A Síndrome de Burnout é o esgotamento físico e mental decorrente de um estresse crônico e prolongado relacionado ao trabalho. Na visão psicanalítica, o Burnout não é apenas excesso de horas, mas sim o colapso do Eu que se coloca em servidão total a um Ideal inatingível, imposto pelo Superego ou pelas exigências externas absorvidas internamente.

O Sacrifício e a Falha em Ser Onipotente

O sujeito que chega ao Burnout frequentemente carrega uma estrutura psíquica que o impede de reconhecer e respeitar seus próprios limites. Esse esgotamento surge de:

  • A Exigência Narcísica: O sujeito busca no trabalho uma validação total do seu valor, colocando-o no lugar do objeto que deve lhe conferir amor e reconhecimento absolutos. O trabalho se torna a única fonte de autoestima.

  • O Superego Cruel: Há uma identificação com um Superego (crítico interno) que exige a onipotência. O indivíduo não pode falhar, não pode descansar e não pode dizer "não". O corpo é levado ao limite em um sacrifício que visa aplacar essa instância interna tirânica.

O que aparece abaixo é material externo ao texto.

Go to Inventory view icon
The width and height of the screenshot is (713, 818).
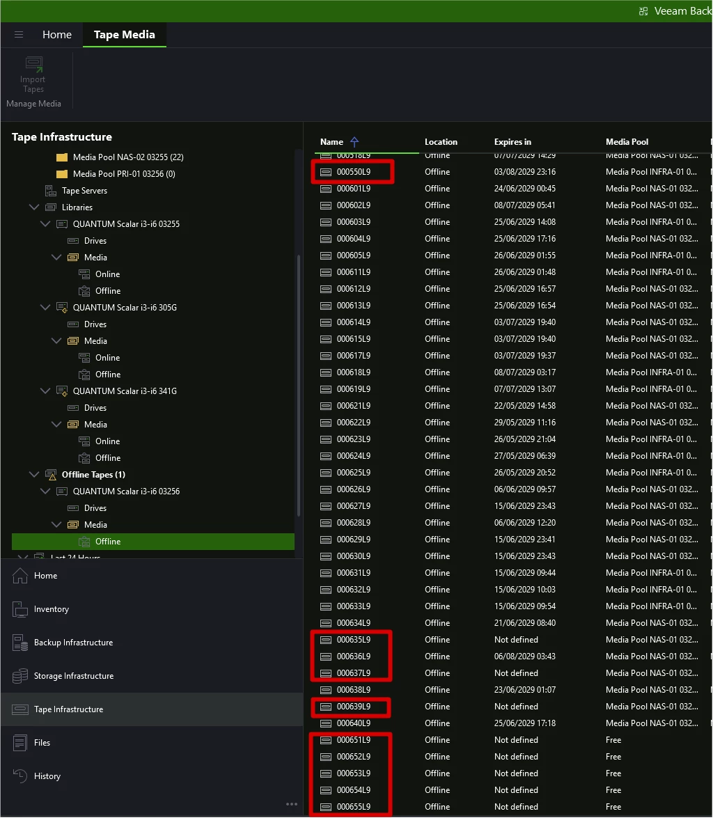pyautogui.click(x=19, y=609)
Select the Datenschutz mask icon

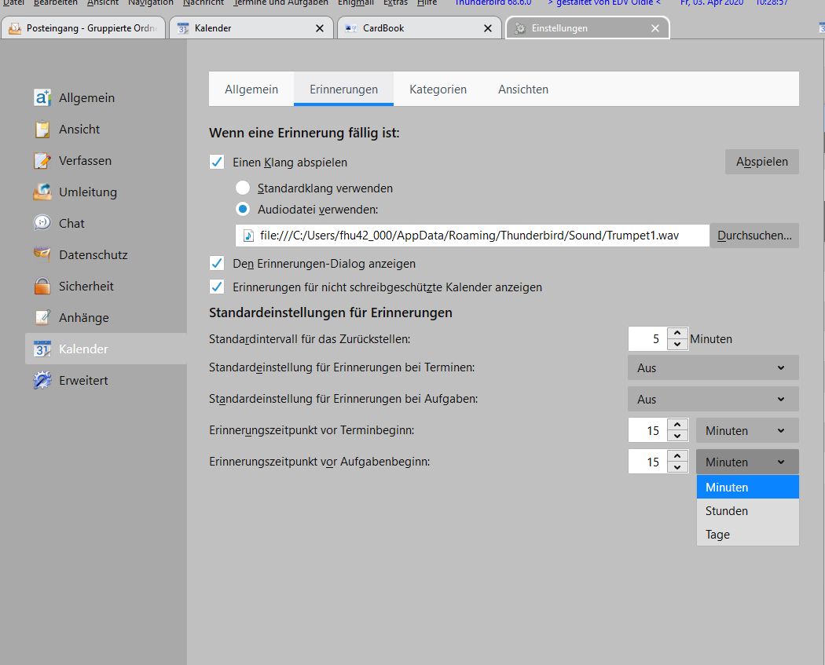42,255
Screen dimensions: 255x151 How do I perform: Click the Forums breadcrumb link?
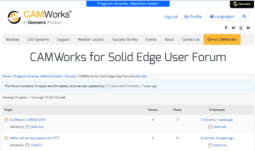point(70,76)

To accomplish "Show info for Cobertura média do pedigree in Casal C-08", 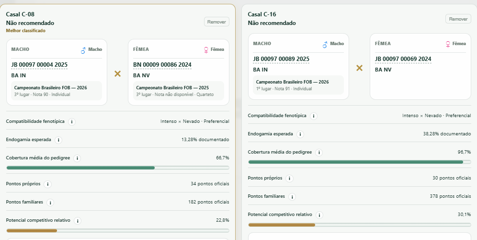I will pos(77,158).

  • A Desconexão do Desejo: O trabalho, inicialmente investido como um veículo para a realização do desejo, transforma-se em dever e compulsão. O sujeito perde o contato com o sentido da ação, restando apenas a obrigação de fazer, o que resulta no vazio e no esgotamento da libido que antes era direcionada à vida.

A Psicanálise trabalha para que o sujeito interrompa a auto-destruição imposta pelo excesso de autoexigência. O objetivo é ajudar a flexibilizar o Superego, a diferenciar-se do trabalho (o Eu não é o fazer) e a reinvestir a libido em áreas da vida que foram sacrificadas, recuperando o contato com o desejo genuíno em vez da servidão ao Ideal.

Para Refletir: O que você está tentando desesperadamente provar através do seu trabalho, que, na verdade, sua alma já sabe que você não precisa provar?

Sugestão de Leitura (Bibliografia):

  • FREUD, S. (1923). O Ego e o Id (para o conceito de Superego e seus rigores).

  • WINNICOTT, D. W. (1971). O Brincar e a Realidade (sobre a importância da capacidade de ser e descansar).